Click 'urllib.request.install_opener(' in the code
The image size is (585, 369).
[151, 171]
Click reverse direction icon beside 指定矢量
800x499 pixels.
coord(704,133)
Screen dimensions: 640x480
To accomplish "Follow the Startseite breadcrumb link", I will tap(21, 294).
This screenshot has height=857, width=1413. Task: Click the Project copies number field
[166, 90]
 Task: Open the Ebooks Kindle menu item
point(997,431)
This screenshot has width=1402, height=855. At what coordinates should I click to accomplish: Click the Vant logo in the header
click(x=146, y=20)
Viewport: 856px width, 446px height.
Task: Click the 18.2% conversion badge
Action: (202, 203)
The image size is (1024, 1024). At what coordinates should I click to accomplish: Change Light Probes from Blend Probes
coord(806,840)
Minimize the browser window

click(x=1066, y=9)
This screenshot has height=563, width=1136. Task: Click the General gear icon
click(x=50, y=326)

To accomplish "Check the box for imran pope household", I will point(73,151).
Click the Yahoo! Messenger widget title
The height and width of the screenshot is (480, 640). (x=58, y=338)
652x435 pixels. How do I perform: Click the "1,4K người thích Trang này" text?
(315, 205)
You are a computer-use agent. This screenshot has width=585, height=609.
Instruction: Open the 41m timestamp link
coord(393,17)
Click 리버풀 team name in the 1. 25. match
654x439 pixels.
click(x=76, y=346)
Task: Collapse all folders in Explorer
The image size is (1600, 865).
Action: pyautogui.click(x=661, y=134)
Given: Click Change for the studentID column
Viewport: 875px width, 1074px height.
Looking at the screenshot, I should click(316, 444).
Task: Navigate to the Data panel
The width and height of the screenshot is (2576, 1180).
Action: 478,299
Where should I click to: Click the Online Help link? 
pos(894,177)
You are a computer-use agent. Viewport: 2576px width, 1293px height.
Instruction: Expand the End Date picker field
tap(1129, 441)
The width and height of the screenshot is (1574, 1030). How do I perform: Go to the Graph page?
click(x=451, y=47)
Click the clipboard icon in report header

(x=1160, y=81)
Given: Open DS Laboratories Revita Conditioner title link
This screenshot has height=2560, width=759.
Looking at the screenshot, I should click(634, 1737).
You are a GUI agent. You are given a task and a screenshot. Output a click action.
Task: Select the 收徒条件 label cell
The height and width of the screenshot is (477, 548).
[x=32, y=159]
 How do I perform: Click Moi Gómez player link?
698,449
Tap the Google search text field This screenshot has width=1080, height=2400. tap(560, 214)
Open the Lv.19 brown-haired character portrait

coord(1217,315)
···
=== Task ===
Write out all of the records exactly as they stand above.

=== Solution to the exercise ===
Click 'urllib.request.install_opener(' in the code
The image size is (585, 369).
[151, 171]
Click reverse direction icon beside 指定矢量
800x499 pixels.
coord(704,133)
Screen dimensions: 640x480
To accomplish "Follow the Startseite breadcrumb link", I will tap(21, 294).
This screenshot has height=857, width=1413. Task: Click the Project copies number field
[166, 90]
 Task: Open the Ebooks Kindle menu item
point(997,431)
This screenshot has width=1402, height=855. At what coordinates should I click to accomplish: Click the Vant logo in the header
click(x=146, y=20)
Viewport: 856px width, 446px height.
Task: Click the 18.2% conversion badge
Action: (202, 203)
The image size is (1024, 1024). At what coordinates should I click to accomplish: Change Light Probes from Blend Probes
coord(806,840)
Minimize the browser window

click(x=1066, y=9)
This screenshot has height=563, width=1136. Task: Click the General gear icon
click(x=50, y=326)

To accomplish "Check the box for imran pope household", I will point(73,151).
Click the Yahoo! Messenger widget title
The height and width of the screenshot is (480, 640). (x=58, y=338)
652x435 pixels. How do I perform: Click the "1,4K người thích Trang này" text?
(315, 205)
You are a computer-use agent. This screenshot has width=585, height=609.
Instruction: Open the 41m timestamp link
coord(393,17)
Click 리버풀 team name in the 1. 25. match
654x439 pixels.
click(x=76, y=346)
Task: Collapse all folders in Explorer
The image size is (1600, 865).
Action: pyautogui.click(x=661, y=134)
Given: Click Change for the studentID column
Viewport: 875px width, 1074px height.
Looking at the screenshot, I should click(316, 444).
Task: Navigate to the Data panel
The width and height of the screenshot is (2576, 1180).
Action: 478,299
Where should I click to: Click the Online Help link? 
pos(894,177)
You are a computer-use agent. Viewport: 2576px width, 1293px height.
Instruction: Expand the End Date picker field
tap(1129, 441)
The width and height of the screenshot is (1574, 1030). How do I perform: Go to the Graph page?
click(x=451, y=47)
Click the clipboard icon in report header

(x=1160, y=81)
Given: Open DS Laboratories Revita Conditioner title link
This screenshot has height=2560, width=759.
Looking at the screenshot, I should click(634, 1737).
You are a GUI agent. You are given a task and a screenshot. Output a click action.
Task: Select the 收徒条件 label cell
The height and width of the screenshot is (477, 548).
[x=32, y=159]
 How do I perform: Click Moi Gómez player link?
698,449
Tap the Google search text field This screenshot has width=1080, height=2400. tap(560, 214)
Open the Lv.19 brown-haired character portrait

coord(1217,315)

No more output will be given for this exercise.